President Obama opened a wide lead over Mitt Romney in the last few weeks, but three polls show Romney now beating Obama in the 2012 election. But if you write about that on Facebook, it could cost you friends. Here's our guide to today's polls and why they matter.

Findings: Romney is beating Obama in a general election contest 49 percent to 47 percent.
Pollster: ABC News/ The Washington Post
Methodology: Telephone interviews with 1,003 adults, some of them cell-phone-only users, nationwide from March 7 to March 10.
Why it matters: Romney was briefly beating Obama last fall, but Obama has polled ahead of him in hypothetical match ups polled during January and February, suggesting that the long primary had hurt Romney. His poll numbers among independents show he's seen more unfavorably than favorably. But in recent days either voters are starting to like him better or they're starting to like Obama worse. Rasmussen and Gallup both show Romney beating Obama, but Rasmussen leans right and Gallup has tended to understate Obama's support this year compared to other polls. But Gallup finds Romney winning 50 percent to Obama's 46 percent -- still a bigger gap than ABC, but a similar result.
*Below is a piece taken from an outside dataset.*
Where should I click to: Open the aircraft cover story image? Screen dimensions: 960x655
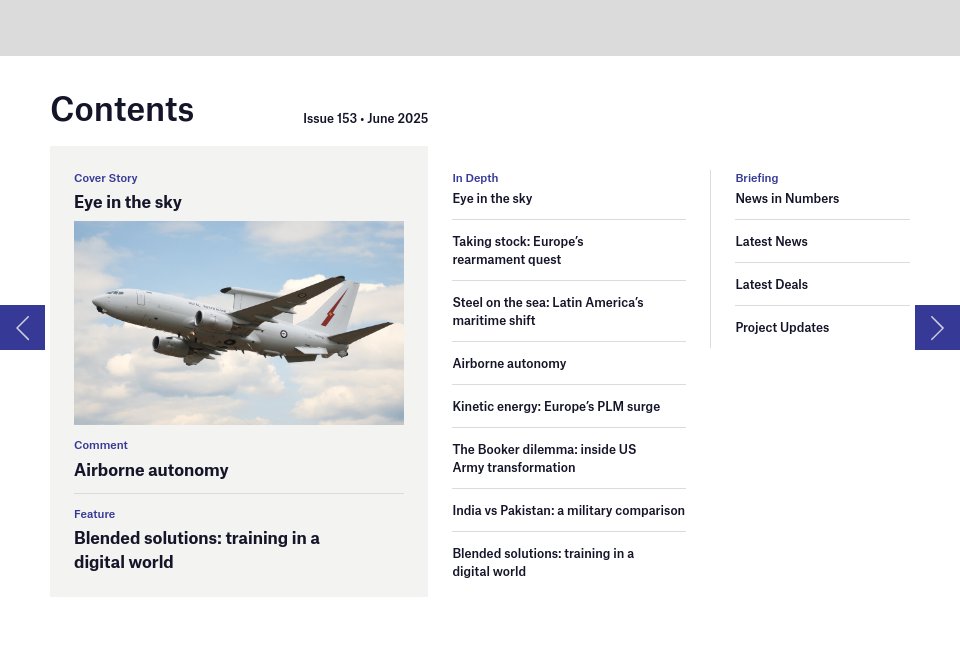coord(238,322)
Caveat: Polls showing Romney beating Obama six months out from the election are nearly as useless as polls showing Obama beating Romney seven months out from the election.
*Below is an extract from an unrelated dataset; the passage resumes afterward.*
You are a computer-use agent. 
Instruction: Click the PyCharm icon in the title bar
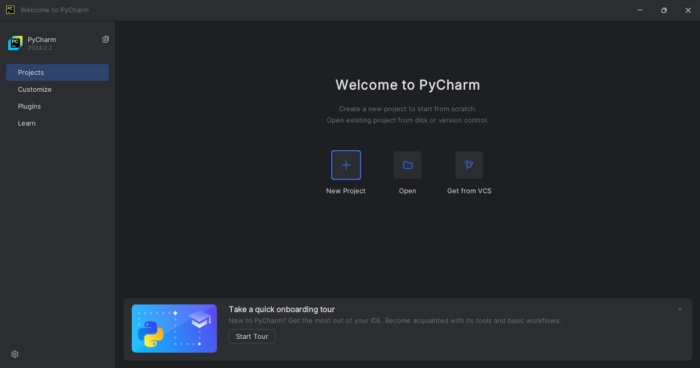click(x=10, y=10)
Findings: The race is close in the two Deep South states that vote March 13. Gingrich, Romney, and Santorum are essentially tied in Alabama (30 percent, 31 percent, and 29 percent, respectively); Gingrich is slightly ahead of Romney in Mississippi (33 percent to 31 percent, respectively).
Pollster: Public Policy Polling
Methodology: Robo-calls to 600 likely Republican voters in Alabama March 10 and March 11; robo-calls to 656 likely Republican voters in Mississippi on the same dates.
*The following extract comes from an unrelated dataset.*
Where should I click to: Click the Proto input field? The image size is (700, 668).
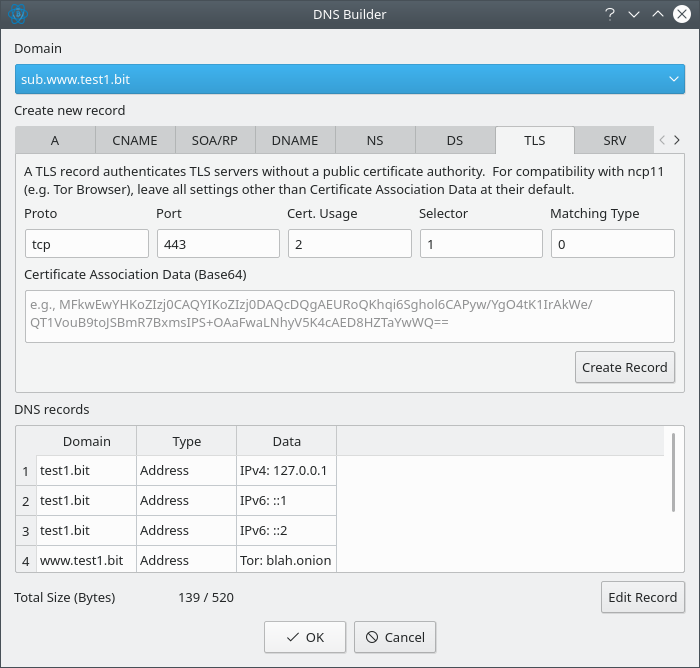[86, 243]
Why it matters: These states are "would be really good to win" for Romney, given his lead in delegates; "probably needs to win" for Santorum, who wants to be the one true conservative alternative to Romney; and "really definitely needs to win" for Gingrich, who's turning himself into the southern candidate.
Caveat: There haven't been that many polls in these states, so it's hard to say how reliable these are. "It appears Romney’s over-performance in both public and private polls in Tennessee convinced the campaign that it had a shot in the Volunteer State only to lose it by a bigger margin than any late poll had predicted. Just something to keep in mind," NBC News' First Read writes. That could happen in Alabama too, which would mean Romney wasted energy he should have directed toward Illinois.

Findings: 54 percent of Americans expect Obama to be reelected; 73 percent of Republicans expect Romney to be the Republican nominee.
Pollster: ABC News/ The Washington Post; CBS News/ The New York Times
Methodology: Telephone interviews with 1,003 adults, some of them cell-phone-only users, nationwide from March 7 to March 10; telephone interviews with 1,009 adults nationwide from March 7 to March 11.
Why it matters: Americans are resigned to accepting two guys they're not completely thrilled about.
Caveat: Expectations can change easily. You never know who will get caught kicking a puppy on YouTube.

Findings: 18 percent of people who use Facebook or other social media block their friends over political posts.
Pollster: Pew Internet & American Life Project
Methodology: Telephone interviews with 2,253 adults from January 20 to February 19.
Why it matters: If you post this story on your Facebook wall, your high school friend might unfriend you. (Go ahead and share it, you never liked her anyway.)
Caveat: Okay, old folks: let's not confuse social media "friends" with IRL friends. As The Hill points out, blockers usually unfriend acquaintances, not their bffs, the study finds.